Self teaching basic average shear stress calculation

In summary, the conversation discusses the use of basic hand calculations and safety factors to reduce the risk of parts failing in a motorcycle project. The formula for calculating average stress and the use of shear strength in the safety factor calculation are mentioned. The individual is seeking advice and clarification on which values to use from the material datasheet for the specific scenario. They also mention the possibility of needing a more complex analysis and express their appreciation for any general advice.
  • #1
Koth
12
0
Hello All

I am designing some very basic components for a motorcycle project at home, and because I am interested, thought I'd use it as an opportunity to refresh my memory in order to reduce the risk of the parts failing. To begin, I want to do some basic hand calcs if possible so have identified the very basic formula for calculation of average stress ( = F/A). Furthermore, I need to use a basic safety factor calculation to determine if the specified material will fail so have identified fs = Ys/Ds (Ys = material strength, Ds = shear stress).
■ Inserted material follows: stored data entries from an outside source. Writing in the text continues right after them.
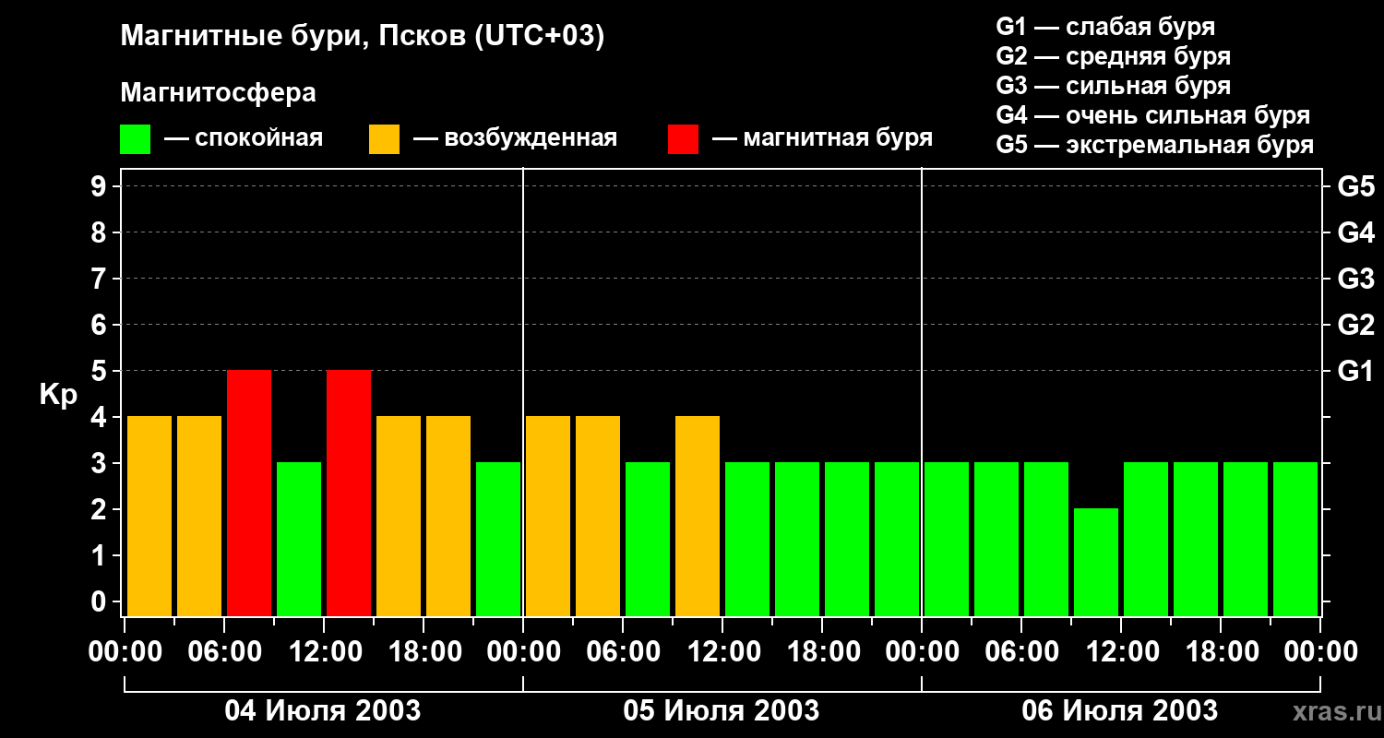
Task: Click the green 'спокойная' legend swatch
Action: pyautogui.click(x=135, y=139)
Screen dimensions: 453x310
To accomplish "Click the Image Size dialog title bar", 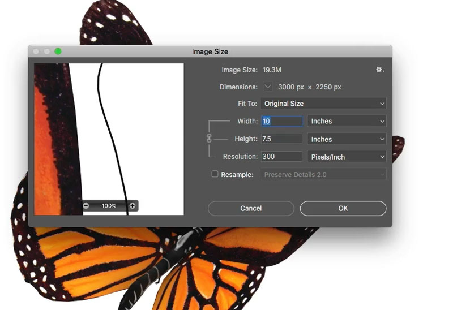I will [x=210, y=51].
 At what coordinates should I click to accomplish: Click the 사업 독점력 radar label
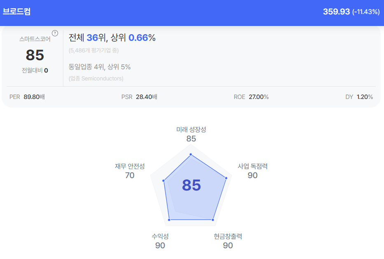pyautogui.click(x=253, y=166)
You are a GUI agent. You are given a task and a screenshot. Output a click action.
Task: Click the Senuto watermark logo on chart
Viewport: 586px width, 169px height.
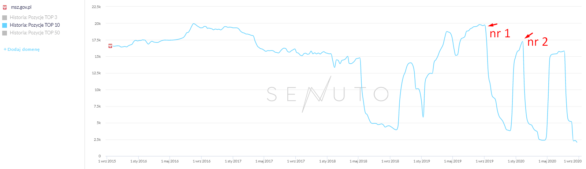point(327,94)
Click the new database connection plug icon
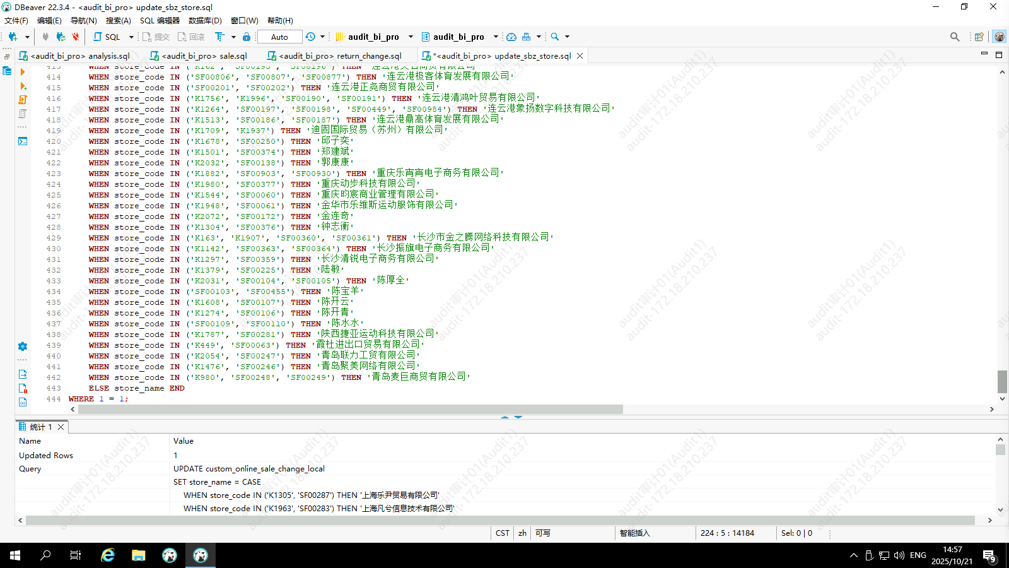Viewport: 1009px width, 568px height. tap(13, 37)
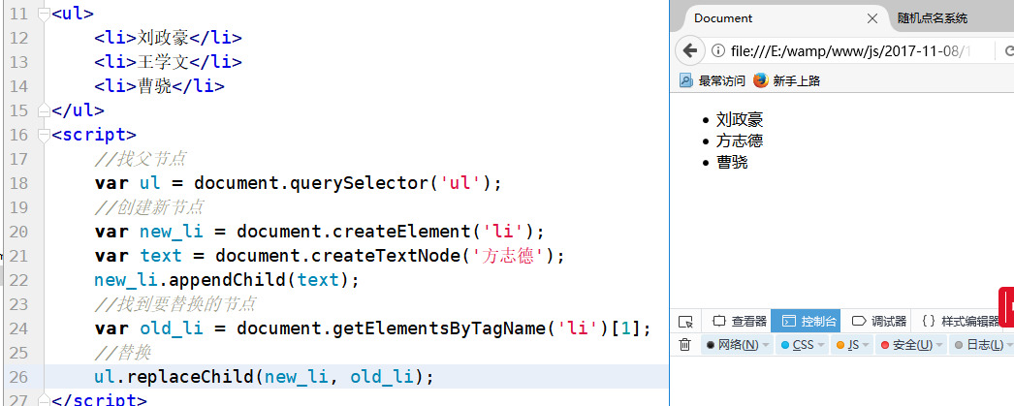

I am concerned about a protruding piece of material that is subject to a load that will tend to shear the protrusion from the main body of the component (I will come back with a sketch if necessary). The load is applied perpendicular to the shear plane. Cross section area of the shear plane is 10.6 mm². Load is 400N.

Using the above formula I have ended up with a shear stress of 37.74 MPa.

Naturally, I have a few questions and would be extremely grateful if somebody could give some advice please?

Q1) Is this basic formula acceptable for this scenario?
Q2) When inserting values into the safety factor formula the material datasheet (6061-T6 alloy) offers Ultimate Tensile Strength, Yield Tensile Strength and Shear Strength. I have tried to determine which to use on the basis that I do not want the lug to deform beyond it's Yield point but I'm confused. Is the Shear Strength listed on the DS Ultimate or Yield? Or should I use the rule of thumb that I have found based on a calculated value of 0.577*Yield Tensile Strength? I have also seen a rule of thumb advising 0.6*UTS but assume this is for failure beyond the materials elastic limit?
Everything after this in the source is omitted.